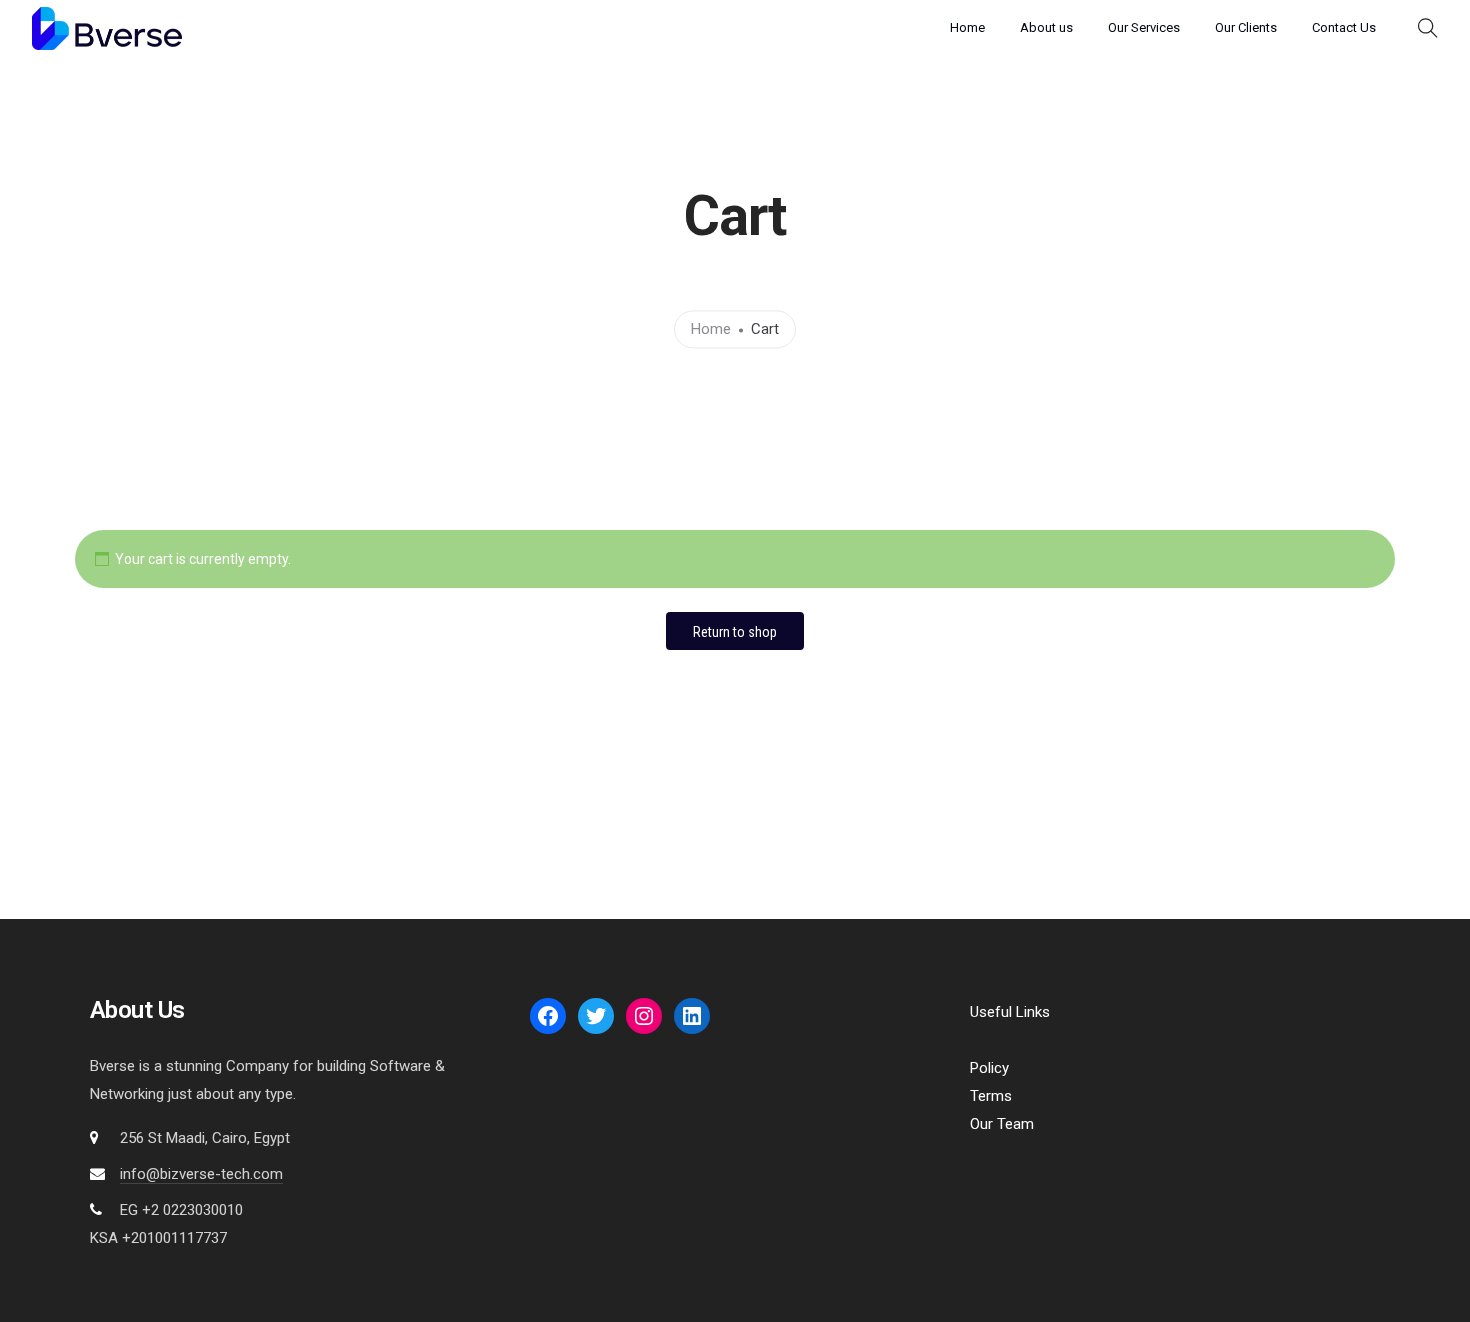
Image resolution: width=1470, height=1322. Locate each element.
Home (967, 27)
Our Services (1144, 27)
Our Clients (1246, 27)
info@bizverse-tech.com (201, 1174)
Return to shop (735, 632)
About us (1046, 27)
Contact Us (1344, 27)
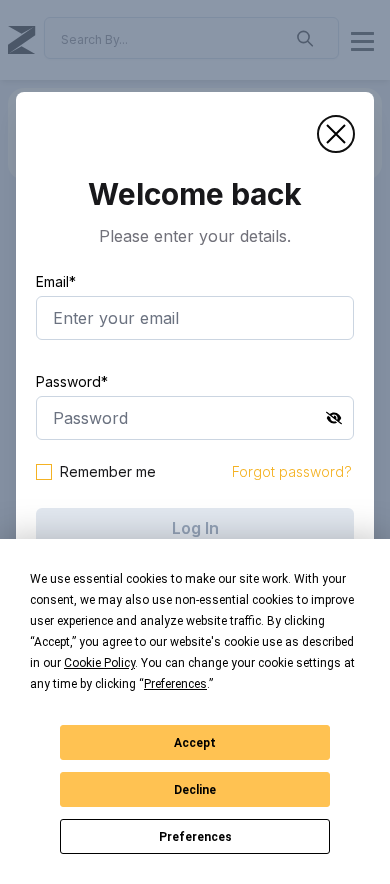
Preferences (195, 837)
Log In (195, 528)
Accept (195, 743)
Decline (195, 790)
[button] (336, 134)
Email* (56, 281)
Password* (72, 381)
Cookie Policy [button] (99, 663)
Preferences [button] (175, 684)
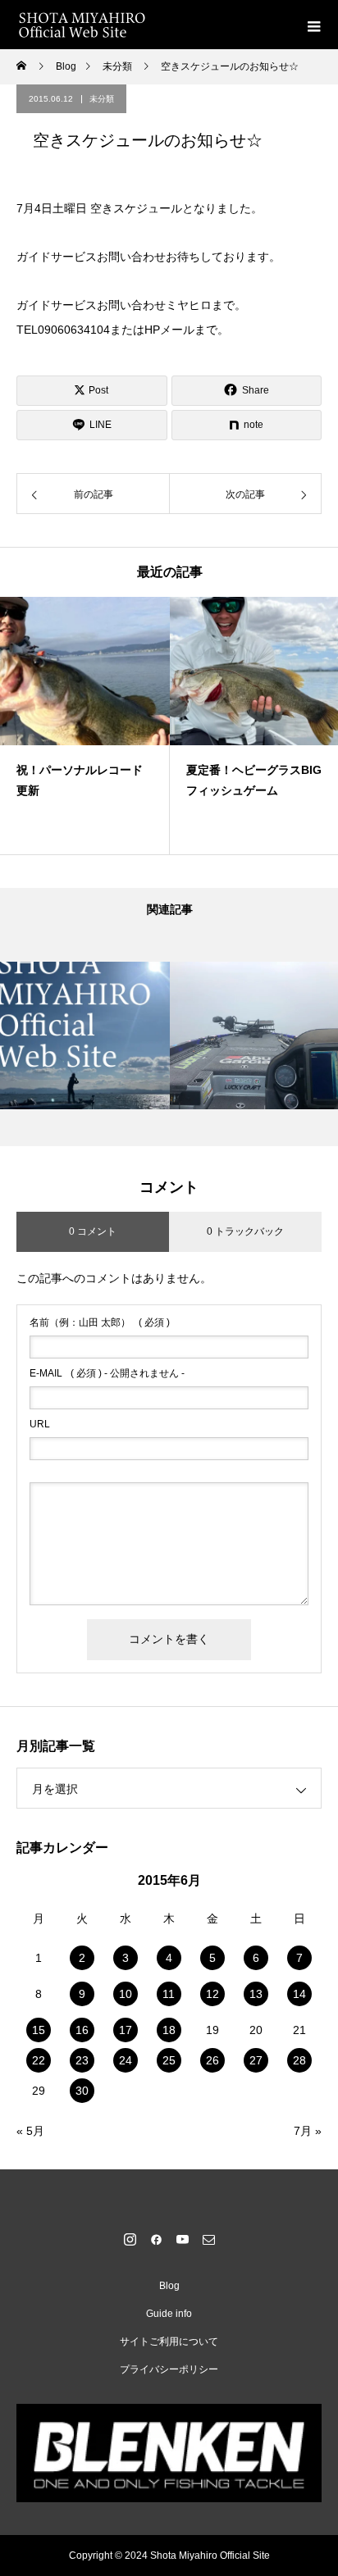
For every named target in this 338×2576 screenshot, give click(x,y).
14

Exercise instructions | Restate the whole listing word for word. Omit the pictures.

Response area |
Image resolution: width=1470, height=1322. Locate each element.
Home (967, 27)
Our Services (1144, 27)
Our Clients (1246, 27)
info@bizverse-tech.com (201, 1174)
Return to shop (735, 632)
About us (1046, 27)
Contact Us (1344, 27)
Preferences (195, 837)
Log In (195, 528)
Accept (195, 743)
Decline (195, 790)
[button] (336, 134)
Email* (56, 281)
Password* (72, 381)
Cookie Policy [button] (99, 663)
Preferences [button] (175, 684)
For every named target in this 338×2576 screenshot, give click(x,y).
14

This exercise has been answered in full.